Крючков почувствовал зыбкость своего существования и очень быстро прошел дистанцию от привычки, упоминая имя Горбачева, неизменно присовокуплять к нему почтительное «и лично Михаил Сергеевич», к участию в организации ГКЧП. Тревожные сигналы КГБ о положении в стране, естественно, доводились до сведения Горбачева, однако никакого отклика на них не следовало, и постепенно руководство КГБ вынуждено было отказаться от сколько-нибудь активной реакции на происходящие события. Многочасовые заседания в Комитете заканчивались никому не нужными рекомендациями: направить запрос в республику, собрать дополнительные сведения, составить справку для доклада председателю, направить информацию в политбюро. Служба действовала вхолостую, а речи на коллегиях КГБ становились все длиннее и длиннее и вызывали лишь раздражение у присутствующих.

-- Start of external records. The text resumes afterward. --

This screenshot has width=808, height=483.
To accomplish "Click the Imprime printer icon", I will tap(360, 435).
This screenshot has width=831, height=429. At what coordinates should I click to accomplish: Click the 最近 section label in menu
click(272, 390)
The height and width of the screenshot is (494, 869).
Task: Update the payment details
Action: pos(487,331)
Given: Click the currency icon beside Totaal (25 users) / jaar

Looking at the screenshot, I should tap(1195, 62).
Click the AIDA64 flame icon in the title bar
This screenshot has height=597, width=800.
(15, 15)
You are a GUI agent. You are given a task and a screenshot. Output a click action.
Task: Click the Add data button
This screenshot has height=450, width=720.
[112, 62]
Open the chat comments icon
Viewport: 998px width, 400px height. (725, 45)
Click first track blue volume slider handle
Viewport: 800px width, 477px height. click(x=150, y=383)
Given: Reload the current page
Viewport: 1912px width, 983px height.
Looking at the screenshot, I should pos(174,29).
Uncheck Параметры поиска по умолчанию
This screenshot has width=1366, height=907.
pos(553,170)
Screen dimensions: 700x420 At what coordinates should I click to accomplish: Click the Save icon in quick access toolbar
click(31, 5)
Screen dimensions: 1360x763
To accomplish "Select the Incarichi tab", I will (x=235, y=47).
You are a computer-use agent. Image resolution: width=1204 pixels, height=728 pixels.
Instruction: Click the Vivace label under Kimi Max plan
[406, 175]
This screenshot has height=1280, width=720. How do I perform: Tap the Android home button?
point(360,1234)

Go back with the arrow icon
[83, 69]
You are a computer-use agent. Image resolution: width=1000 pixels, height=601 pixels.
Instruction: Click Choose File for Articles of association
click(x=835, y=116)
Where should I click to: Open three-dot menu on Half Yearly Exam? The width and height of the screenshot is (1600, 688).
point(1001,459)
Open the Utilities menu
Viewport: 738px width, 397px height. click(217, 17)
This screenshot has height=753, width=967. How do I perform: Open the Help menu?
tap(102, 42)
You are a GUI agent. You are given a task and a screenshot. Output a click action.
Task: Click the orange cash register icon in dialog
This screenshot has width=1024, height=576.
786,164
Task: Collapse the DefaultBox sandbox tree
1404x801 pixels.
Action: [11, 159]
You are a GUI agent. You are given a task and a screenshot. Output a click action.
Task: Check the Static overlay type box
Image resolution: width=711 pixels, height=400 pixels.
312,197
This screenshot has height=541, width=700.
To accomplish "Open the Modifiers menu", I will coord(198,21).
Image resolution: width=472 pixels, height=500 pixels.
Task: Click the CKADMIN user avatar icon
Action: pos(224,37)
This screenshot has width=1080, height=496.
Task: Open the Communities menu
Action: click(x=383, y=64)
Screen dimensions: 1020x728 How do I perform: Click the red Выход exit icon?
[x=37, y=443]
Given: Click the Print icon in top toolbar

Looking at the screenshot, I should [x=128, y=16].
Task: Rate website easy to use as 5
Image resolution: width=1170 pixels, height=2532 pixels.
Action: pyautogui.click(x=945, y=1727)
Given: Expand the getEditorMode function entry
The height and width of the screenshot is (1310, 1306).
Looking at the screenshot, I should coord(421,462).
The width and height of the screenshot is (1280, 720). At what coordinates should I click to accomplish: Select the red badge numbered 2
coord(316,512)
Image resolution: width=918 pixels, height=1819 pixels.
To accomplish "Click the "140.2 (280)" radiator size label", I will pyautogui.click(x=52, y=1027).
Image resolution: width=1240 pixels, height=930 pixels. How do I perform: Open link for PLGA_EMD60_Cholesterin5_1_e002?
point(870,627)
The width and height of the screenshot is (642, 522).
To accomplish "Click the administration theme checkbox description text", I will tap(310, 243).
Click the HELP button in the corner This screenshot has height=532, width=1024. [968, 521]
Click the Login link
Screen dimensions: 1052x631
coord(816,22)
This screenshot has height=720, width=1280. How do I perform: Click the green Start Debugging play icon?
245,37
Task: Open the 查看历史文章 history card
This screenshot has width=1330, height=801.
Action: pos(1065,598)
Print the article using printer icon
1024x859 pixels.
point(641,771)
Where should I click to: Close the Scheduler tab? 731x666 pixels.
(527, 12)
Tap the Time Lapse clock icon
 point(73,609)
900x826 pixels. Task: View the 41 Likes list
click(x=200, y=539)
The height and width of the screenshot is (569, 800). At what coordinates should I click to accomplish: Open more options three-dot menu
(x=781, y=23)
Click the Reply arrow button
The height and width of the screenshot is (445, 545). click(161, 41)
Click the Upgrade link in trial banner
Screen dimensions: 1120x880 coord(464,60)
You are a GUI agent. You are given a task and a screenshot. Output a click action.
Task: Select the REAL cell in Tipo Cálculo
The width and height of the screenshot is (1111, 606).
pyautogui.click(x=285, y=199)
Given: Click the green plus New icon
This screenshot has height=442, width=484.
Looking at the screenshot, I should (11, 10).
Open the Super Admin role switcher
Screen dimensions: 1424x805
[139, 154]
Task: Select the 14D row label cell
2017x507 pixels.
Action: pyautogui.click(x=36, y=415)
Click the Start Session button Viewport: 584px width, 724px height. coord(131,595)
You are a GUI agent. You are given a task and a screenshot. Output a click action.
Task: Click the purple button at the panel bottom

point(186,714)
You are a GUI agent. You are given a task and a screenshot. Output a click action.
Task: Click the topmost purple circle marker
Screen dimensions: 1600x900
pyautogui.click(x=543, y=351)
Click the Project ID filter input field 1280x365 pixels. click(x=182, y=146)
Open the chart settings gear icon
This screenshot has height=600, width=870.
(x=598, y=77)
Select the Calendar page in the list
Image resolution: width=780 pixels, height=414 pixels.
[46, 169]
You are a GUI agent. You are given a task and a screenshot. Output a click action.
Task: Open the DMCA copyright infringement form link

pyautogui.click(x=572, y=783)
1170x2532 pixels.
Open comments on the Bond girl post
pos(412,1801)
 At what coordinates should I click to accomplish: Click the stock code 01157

То, что происходило в эти дни в Комитете, других государственных учреждениях, в Кремле, ближайшем окружении Горбачева, уже многократно описано в мемуарах высоких в прошлом должностных лиц. В большинстве этих мемуаров содержатся два главных вывода: первый — в развале государства автор совершенно не виноват, а виноваты другие, которые были наверху и где-то рядом. И второй — история обязательно поставит на свои места и вынесет свой суровый приговор виновникам развала страны и оправдательные приговоры авторам мемуаров. Хочу взять на себя смелость и заявить: история не будет выносить свои приговоры, история устала заниматься этой бесплодной работой, она не хочет больше слушать лжи, оправданий, обвинений, неопровержимых документов, она хочет отдохнуть до той поры, когда люди немного поумнеют и научатся прилично себя вести…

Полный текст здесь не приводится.